The ideal gas law is a fundamental equation in thermodynamics represented as \( PV = nRT \), where \( P \) stands for pressure, \( V \) for volume, \( n \) for the number of moles, \( R \) for the universal gas constant, and \( T \) for temperature. For practical purposes, it can also be expressed as \( PV = mRT \), where m represents mass, and R is the specific gas constant.

In our example involving a helium stream, this law helps in determining the density of helium at various points, which affects the overall flow. Using the expression \( \rho = \frac{P}{RT} \) to find density, allows us to rearrange the formula to find any unknown when given pressure, temperature, and cross-sectional area. This is essential for calculating the velocities and volumetric flow rates.

Volumetric flow rate is an essential concept in fluid dynamics, representing the volume of fluid flowing through a given cross section per unit time. It is denoted as \( Q \) and is calculated by the formula \( Q = A \cdot v \), where \( A \) is the cross-sectional area and \( v \) is the velocity of the fluid.

In cases involving gases like helium, conditions of the fluid can change significantly, hence using the ideal gas law to relate pressure and temperature is crucial. Calculating both the inlet and outlet velocities allows us to determine the volumetric flow rate at these points. For example, given the area and pressures, you can substitute values including mass flow rate and temperature into specific equations to determine velocities, thereby calculating the flow rate accurately.

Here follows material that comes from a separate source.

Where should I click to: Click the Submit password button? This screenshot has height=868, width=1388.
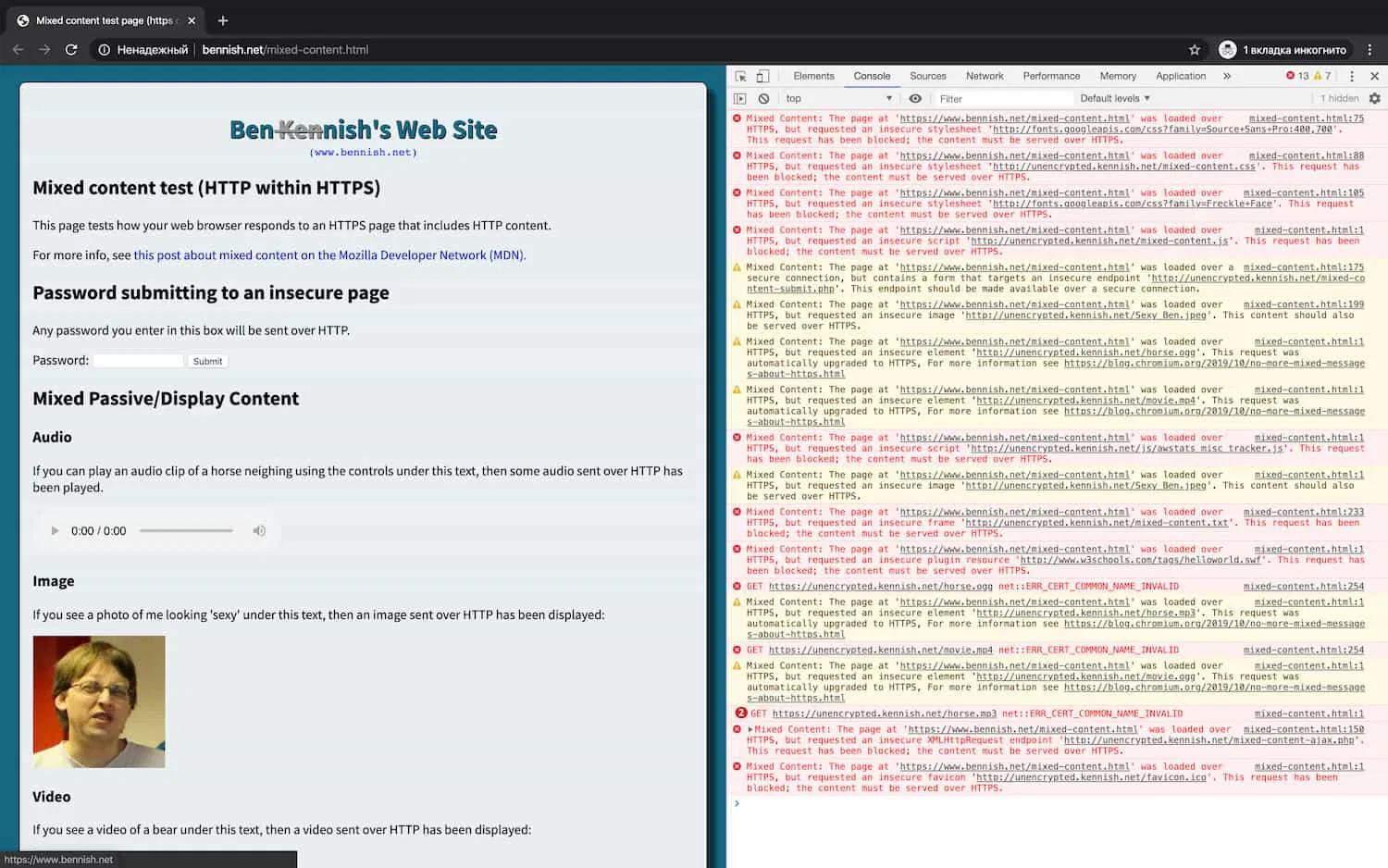point(206,361)
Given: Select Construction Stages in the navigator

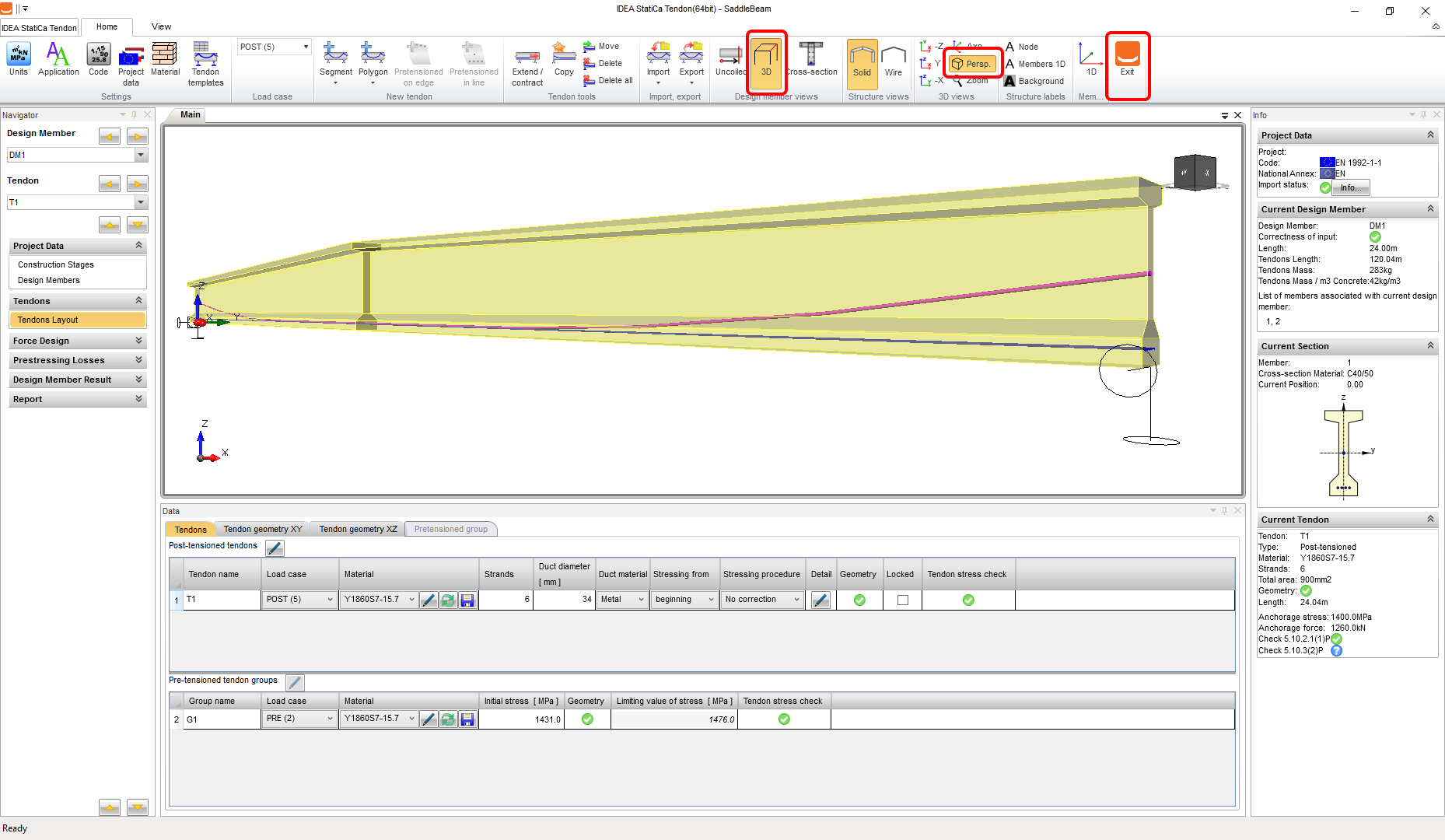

Specific heat capacity, represented as \( c_p \), is the amount of heat required to change a substance's temperature by one degree Celsius or Kelvin at constant pressure. For helium, the specific heat capacity is provided as 5200 J/(kg K), a value that is critical when calculating heat transfer within a heat exchanger.

To calculate the rate of heat transfer, we use the equation \( Q = \dot{m} \cdot c_p \cdot (T_{\text{out}} - T_{\text{in}}) \). In this scenario, it's important to note the difference in temperature between entry and exit points, which are 350 K and 50 K, respectively. This difference, multiplied by the specific heat capacity and mass flow rate, gives us an understanding of how much energy is transferred within the system, in units of Watts (W). Understand this parameter helps in effectively managing thermal systems.